The Lion of Judah (Proverbs 28:1)


Submitted by Andy McIlvain. 

Proverbs 28:1

“Aslan stood in the center of a crowd of creatures who had grouped themselves round him in the shape of a half-moon… But as for Aslan himself, the Beavers and the children didn’t know what to do or say when they saw him. People who have not been in Narnia sometimes think that a thing cannot be good and terrible at the same time. Mr. Beaver tells Susan that Aslan (the ruler of Narnia) is a great lion. She then tells Mr. Beaver, ‘I shall feel rather nervous about meeting a lion.’ She asks Mr. Beaver if Aslan is safe, to which Mr. Beaver replies, ‘Safe? Who said anything about safe? Course he isn’t safe. But he’s good. He’s the King.’” This is a scene in C.S. Lewis’s The Lion, the Witch and the Wardrobe.

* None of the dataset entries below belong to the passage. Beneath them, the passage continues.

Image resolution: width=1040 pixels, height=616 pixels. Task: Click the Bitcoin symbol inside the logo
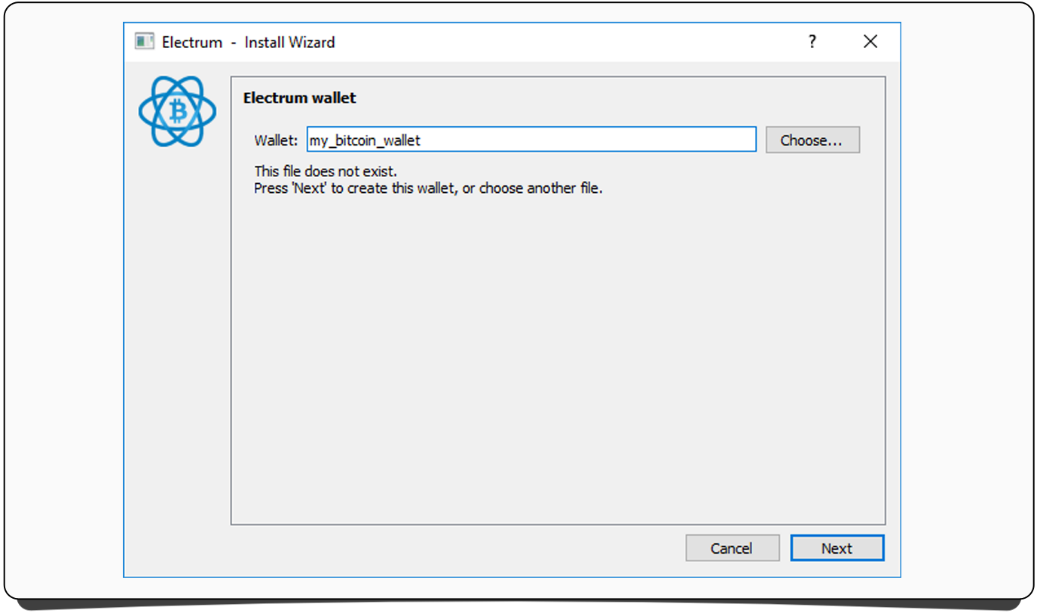tap(178, 111)
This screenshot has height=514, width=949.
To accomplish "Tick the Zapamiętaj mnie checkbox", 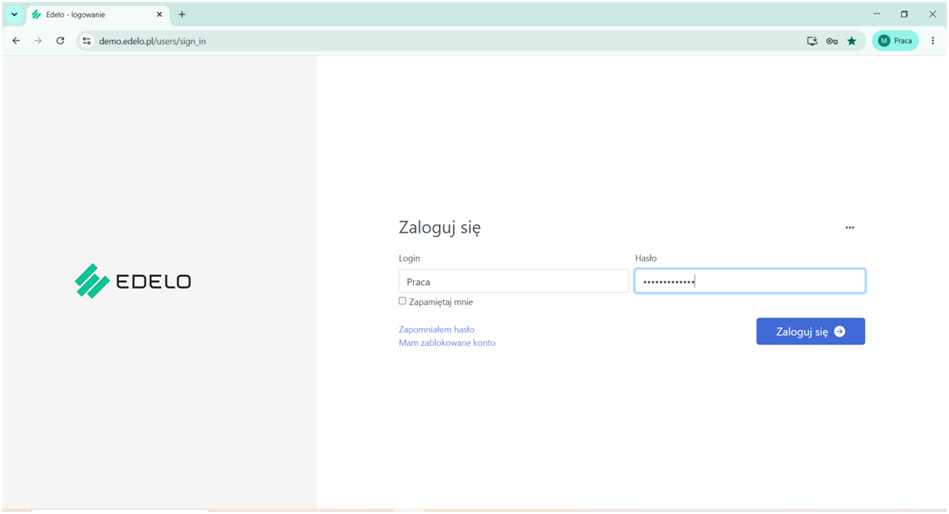I will (402, 301).
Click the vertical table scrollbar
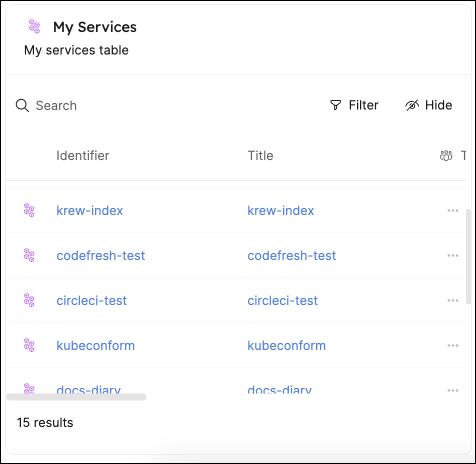 (x=468, y=257)
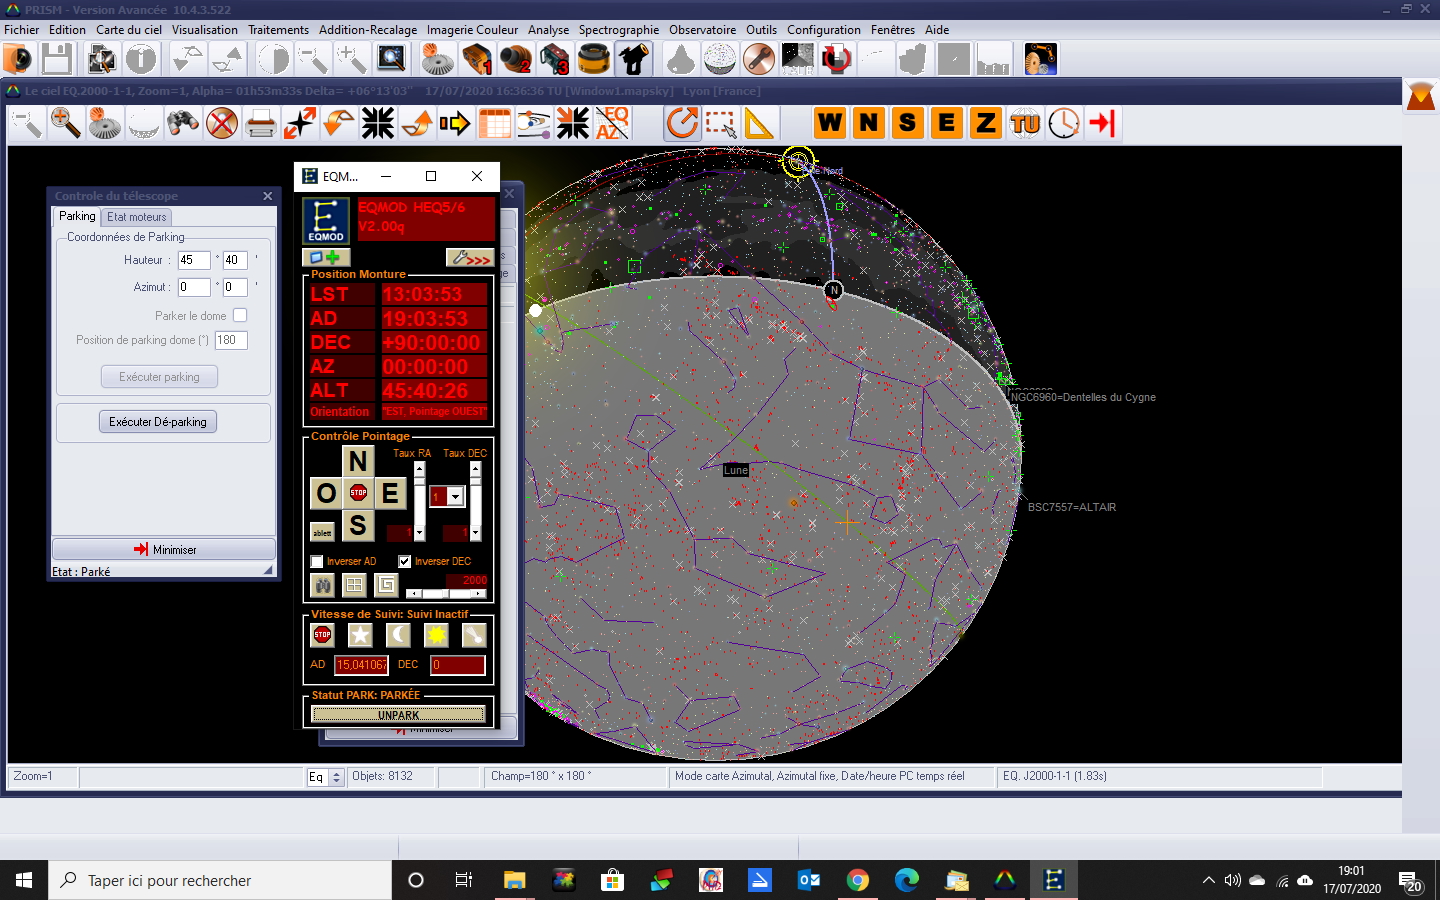The image size is (1440, 900).
Task: Click the Eq coordinate spinner in status bar
Action: pyautogui.click(x=336, y=777)
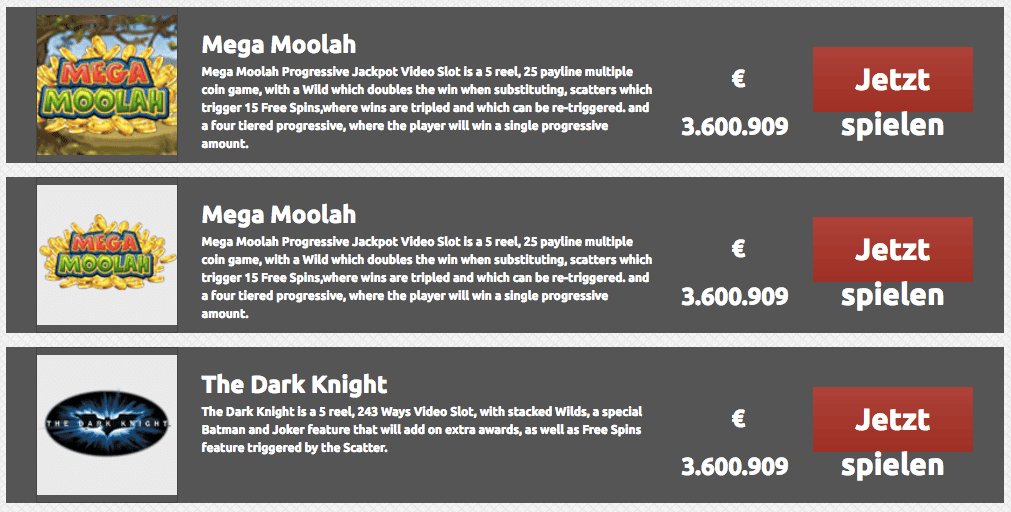This screenshot has width=1011, height=512.
Task: Click jackpot amount 3.600.909 in second Mega Moolah row
Action: 735,296
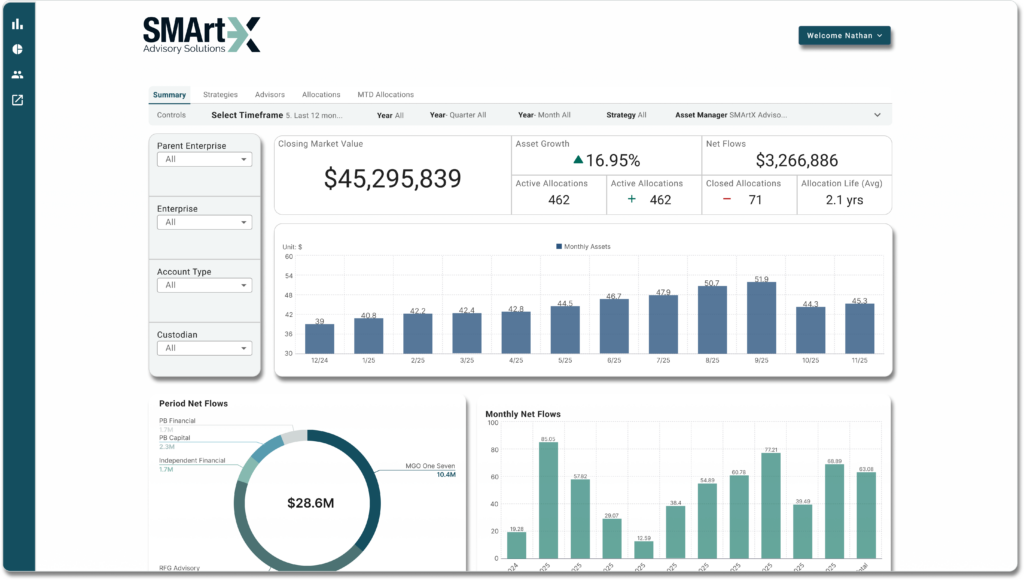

The babe in the manger was and is The Lion of Judah. Jesus was not safe while he was incarnate, and he is not safe now.

We do not know what power the baby Jesus wielded, even in the womb. We know from scripture that Angels were constantly watching over him and at his beckoned call all of his earthly life.

The Lion of the Tribe of Judah is a symbol found in Genesis and Revelation. In Genesis, Jacob blesses his son Judah, referring to him and his future tribe as a lion’s cub and a lion. In Revelation, this symbol is seen again when the Lion of the tribe of Judah is declared to have triumphed and is worthy to open the scroll and its seven seals. Jesus is the One who is worthy to open the scroll, therefore Jesus is the Lion of the tribe of Judah.

If we look at our Lord, at his time on earth as a man, we see that he also was good and terrible at the same time. He was at times angry and, for example, threw the money changers and others out of the temple who sought to take advantage of those coming to worship. God is to be feared. We should not fear to come close to him, but we should fear him when we run from him due to sin. Fearing the Lord becomes part of our relationship of obedience, realizing our fellowship with God will make us happier in the future than anything else could.
Our confidence and boldness in life comes from our relationship with Christ. He is our Great High Priest, and through His intercession (speaking about us to the Father), we can “approach the throne of grace with confidence [in prayer], so that we may receive mercy and find grace to help us in our time of need” (Hebrews 4:16).

The righteous (obedient to God) find courage in all of life. So, the Gospel is a message about how wicked people (you and I) can get right with God through Jesus Christ, so that they have a righteousness that makes them as bold as a lion.